JOB:
Extend the recollection of plane spotting at the San Juan airport in December 1980, picking up after its final sentence.

EXTRACT TO READ:
Back at home I had a book, the 1980 edition of “World Airline Fleets.” This was an annually published directory with the registrations and specs of every commercial plane in the world, arranged alphabetically by country and airline. Once a plane once was “spotted,” you could mark it with a check, or, as I did, line through the listing with a highlighter. Later, at our dining room table, I’d take out the notebook from San Juan and meticulously transpose each sighting.

Neither that notebook nor the fleets volume survive (the one in the photo was found online). Like most of my memorabilia from that era, it was carelessly and foolishly discarded. My memories, on the other hand, are intact, perhaps to a point of almost preternatural detail. How and why I’m able to recall such things is something I can’t fully explain; after all, there are significant tracts of my life that I remember little from. I’ve forgotten names, places, birthdays, phone numbers, the when and where of so many events. But I can tell you without hesitation which planes I saw coming and going at the San Juan airport in December, 1980.

There were, for starters, the multicolored Herons of Prinair, the Puerto Rican commuter carrier whose route network island-hopped the Caribbean. The Riley Heron was a peculiar bird, with 17 seats and four piston engines. That weekend was the only time I ever saw a Heron, but surely I logged the entire Prinair fleet three times over. Every minute, it seemed, a Heron was puttering by.

I remember the American Airlines “Inter-Island” Convair 440s. Those too were piston-powered, precursors to the American Eagle turboprops and regional jets that would later serve San Juan. I saw the old Jetstreams of Dorado Wings, an Air Haiti C-46 Commando, and any number of Douglas DC-3s, anonymous in dirty silver paint. I saw a DC-9 in the colors of BWIA, an Aviaco DC-8, an Iberia DC-10 coming in from Madrid, as well as my first Pan Am DC-10, a plane inherited during the merger with National Airlines earlier that year.

SUPPLIED ENTRIES:
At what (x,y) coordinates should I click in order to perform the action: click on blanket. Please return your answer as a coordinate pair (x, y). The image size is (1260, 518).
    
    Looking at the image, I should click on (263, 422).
...
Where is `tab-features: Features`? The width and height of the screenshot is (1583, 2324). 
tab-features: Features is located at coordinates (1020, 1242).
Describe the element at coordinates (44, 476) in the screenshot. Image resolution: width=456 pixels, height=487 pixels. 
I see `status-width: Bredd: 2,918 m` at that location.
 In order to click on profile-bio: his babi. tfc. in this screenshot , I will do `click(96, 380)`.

YOUR RESPONSE:
The highlight, though, had to be the Lockheed Constellation. It wore the red and white livery of Argo S.A., a Dominican freight outfit, with the registration HI-328. I watched it take off and land at least three times, so it must have been shuttling back and forth. This was the only operating Constellation I ever saw, or ever would see. You can find several photographs of HI-328 online, where you’ll also learn that it crashed into the ocean near St. Thomas about a year later.

And that was my holiday.

On Sunday afternoon the skies cleared, just in time for our trip home. We took off in darkening twilight at around 4 p.m. Once again we were aboard an Eastern L-1011. This time we were upgraded to first class, a 2-2-2 cabin done up in fudge-brown leather.

We all have our ways of recalling our lives, our chronological cues. For me, the demarcations are so often those of airplanes, trips, and places visited.

I’m frustrated, though, by the selectiveness of memory. I can remember the registration I.D. of a particular airplane, which is cool (I think), but what I can’t remember is what sort of path I expected my life to actually take. What was I thinking? I wanted to become a pilot, that I knew. But I was such a lazy little shit of a kid, with no real idea of how to make that — or anything else — happen; how the steps towards that goal were actually my responsibility. Something, somebody, would take care of it for me, I assumed. It would all just work itself out.

I think I became a pilot in spite of my love for aviation, not because of it. I got lucky.

On Monday, December 8th, I was back in class at St. John’s Prep School, where I was a moody misfit freshman with no friends. Nobody believed I’d been to Puerto Rico, because I didn’t have a tan.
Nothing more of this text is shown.